Sample characteristics
Table 1 shows the enrollment characteristics of the parents and characteristics of infants at birth and 7 months. The median (interquartile range) concentration of urinary arsenic at 8 weeks gestation was 81 (37–207) μg/L and at 30 weeks was 84 (42–230) μg/L.
Table 1.
Variable | No. | Value |
---|---|---|
Family characteristics | ||
Poor housing | 1,799 | 21 |
Occasional or constant income-expenditure deficit | 1,799 | 18.7 |
Assets (median) | 1,799 | −0.05 ± 2.3 (0.32) |
Fathers’ education (% < 5th grade) | 1,784 | 42 |
Mothers’ education (% < 5th grade) | 1,799 | 44.5 |
Mothers’ age (years) | 1,799 | 26.4 ± 6.0 |
Mothers’ parity (% primipara) | 1,796 | 32 |
Mothers’ BMI (kg/m2 ) | 1,789 | 20.2 ± 2.7 |
Gestational age (weeks) | 1,799 | 39.2 ± 1.6 |
Median of mean arsenic concentration in mothers’ urine (interquartile range) (μg/L) | ||
Gestational week 8 and 30 | 1,799 | 98 (45–218) |
Gestational week 8 | 1,799 | 81 (37–207) |
Gestational week 30 | 1,799 | 84 (42–230) |
Infant’s birth anthropometry | ||
Weight (g) | 1,728 | 2,696 ± 393 |
Length (cm) | 1,728 | 47.8 ± 2.1 |
Head circumference (cm) | 1,728 | 32.5 ± 1.7 |
Infant’s characteristics at 7 month testing | ||
Age (months) | 1,799 | 7.4 ± 0.3 |
Height for age (Z-score) | 1,542 | −1.4 ± 1.05 |
Weight for age (Z-score) | 1,542 | −1.2 ± 1.1 |
Weight for height (Z-score) | 1,542 | −0.3 ± 1.1 |
Values are mean ± SD or percent.
Scores for Support differed by sex, with boys doing better than girls (11.38 ± 7 and 10.62 ± 7 respectively, p = 0.023).
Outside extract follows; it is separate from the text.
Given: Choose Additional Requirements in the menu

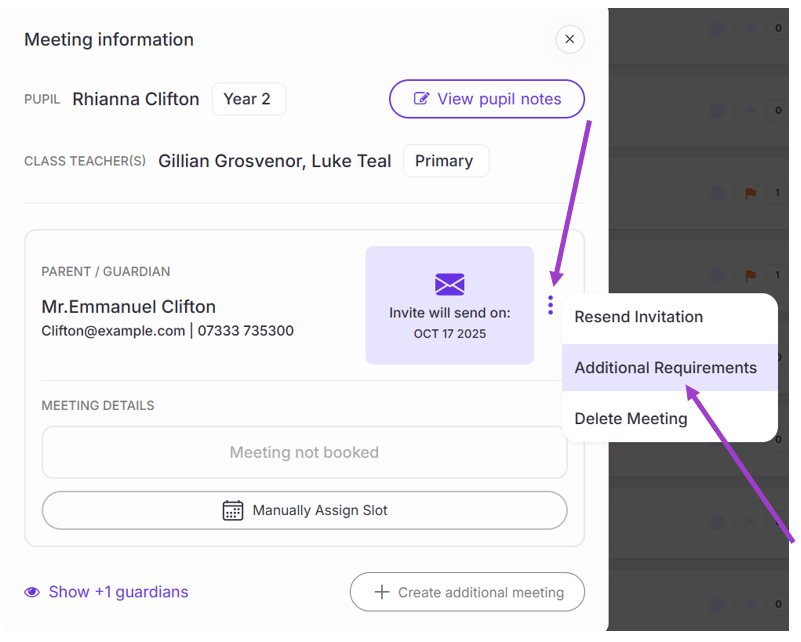Looking at the screenshot, I should tap(665, 368).
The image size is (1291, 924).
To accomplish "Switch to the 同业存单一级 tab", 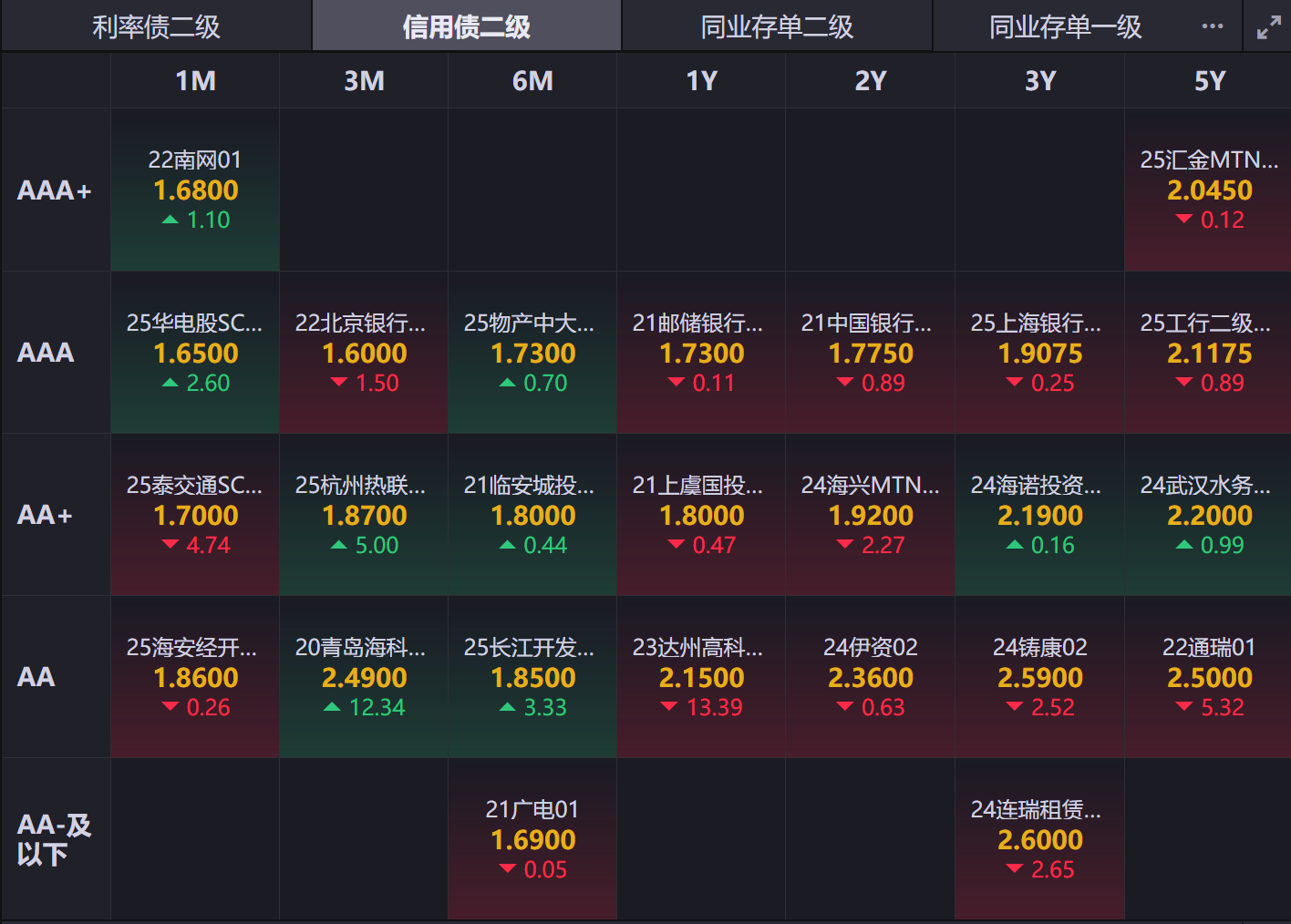I will click(1065, 26).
All three developmental outcomes were related to age at the time of testing (age and Support, r = 0.07; age and Cover, r = 0.08; age and PDI, r = −0.20; p < 0.01 for all). Among five behavior ratings, only cooperation was related to age of testing (age and cooperation, r = −0.05; p < 0.01). We therefore controlled for age when using these variables and sex when analyzing Support.
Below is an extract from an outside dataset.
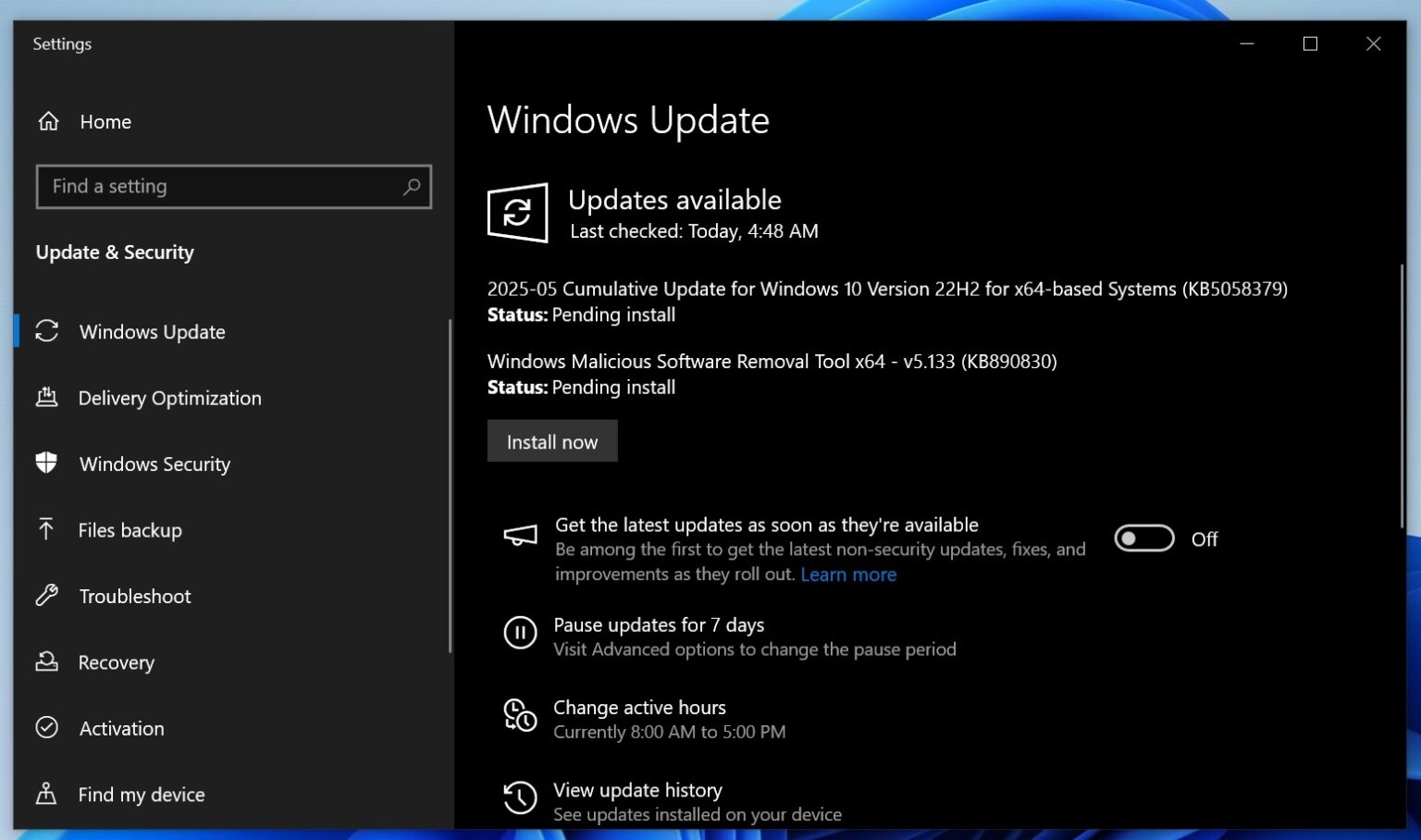
Task: Select Change active hours
Action: click(x=639, y=707)
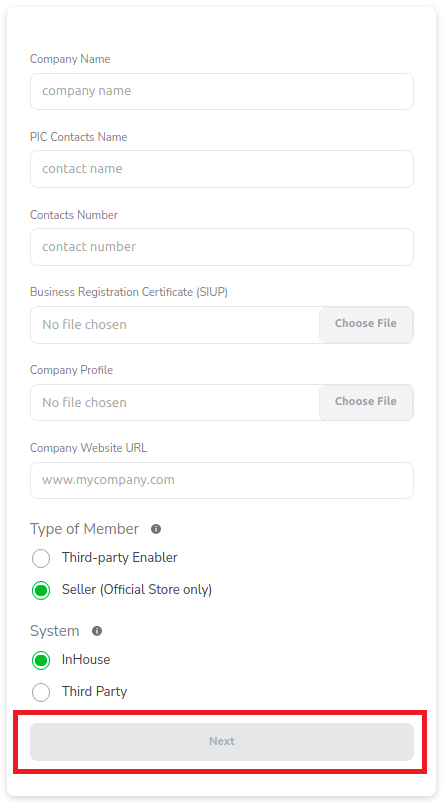Click the Company Name label
443x803 pixels.
pyautogui.click(x=70, y=59)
Relation between arsenic and child development
Table 2 shows the mean developmental scores by arsenic quartile. None of the scores varied significantly by urinary arsenic quartile (analyses of covariance, group effect not significant), but the support test showed a significant linear trend (p < 0.05). Similarly, we found no difference in any of the behavior ratings by arsenic quartile (data not shown). Many socioeconomic variables and child characteristics were significantly correlated with both urinary arsenic and one or more child development measures (Table 3). We controlled for all variables significantly related to any child development variable in multiple regression analyses of each developmental outcome. Current length for age and weight for age were highly related to each other, so we chose length for age because it had slightly higher correlations with the development measures. For similar reasons, we offered birth length and head circumference and not birth weight. In all regression analyses, we entered age (and sex for support) in the first step. We entered fathers’ education; mothers’ education, BMI, and parity; housing; assets; income deficits; and child’s gestational age, birth length, head circumference, and current length Z-score in the second step, and then entered the urinary arsenic concentration in the third step (Table 4). Urinary arsenic was not significant in any of the regressions. Assets, fathers’ educational level, mothers’ BMI, and child’s gestational age, birth length, current height, sex, and age were significant covariates in one or more of the regressions. We examined possible interactions of arsenic with these covariates and sex. None were significant. We conducted analogous multiple regression analyses with the five behavior ratings and found no effect of urinary arsenic on any of them.
Table 2.
Arsenic exposure (μg/L) | No. | Total Cover | Total Support | PDI |
---|---|---|---|---|
0–45.0 | 450 | 12.9 ± 7.0 | 11.5 ± 7.6 | 103.2 ± 15.5 |
45.1–97.7 | 450 | 12.7 ± 7.1 | 11.4 ± 7.9 | 102.8 ± 16.2 |
97.8–218 | 449 | 13.4 ± 6.8 | 10.9 ± 7.3 | 103.3 ± 15.0 |
> 218 | 450 | 12.6 ± 7.2 | 10.4 ± 7.8 | 103.4 ± 15.4 |
Total | 1,799 | 12.9 ± 7.0 | 11.0 ± 7.6 | 103.2 ± 15.5 |
Group differenceb | ||||
p-Value | 0.3 | 0.1 | 0.9 | |
Linear trend significance | 0.8 | 0.018 | 0.6 |
Mean of concentrations at gestational weeks 9 and 30.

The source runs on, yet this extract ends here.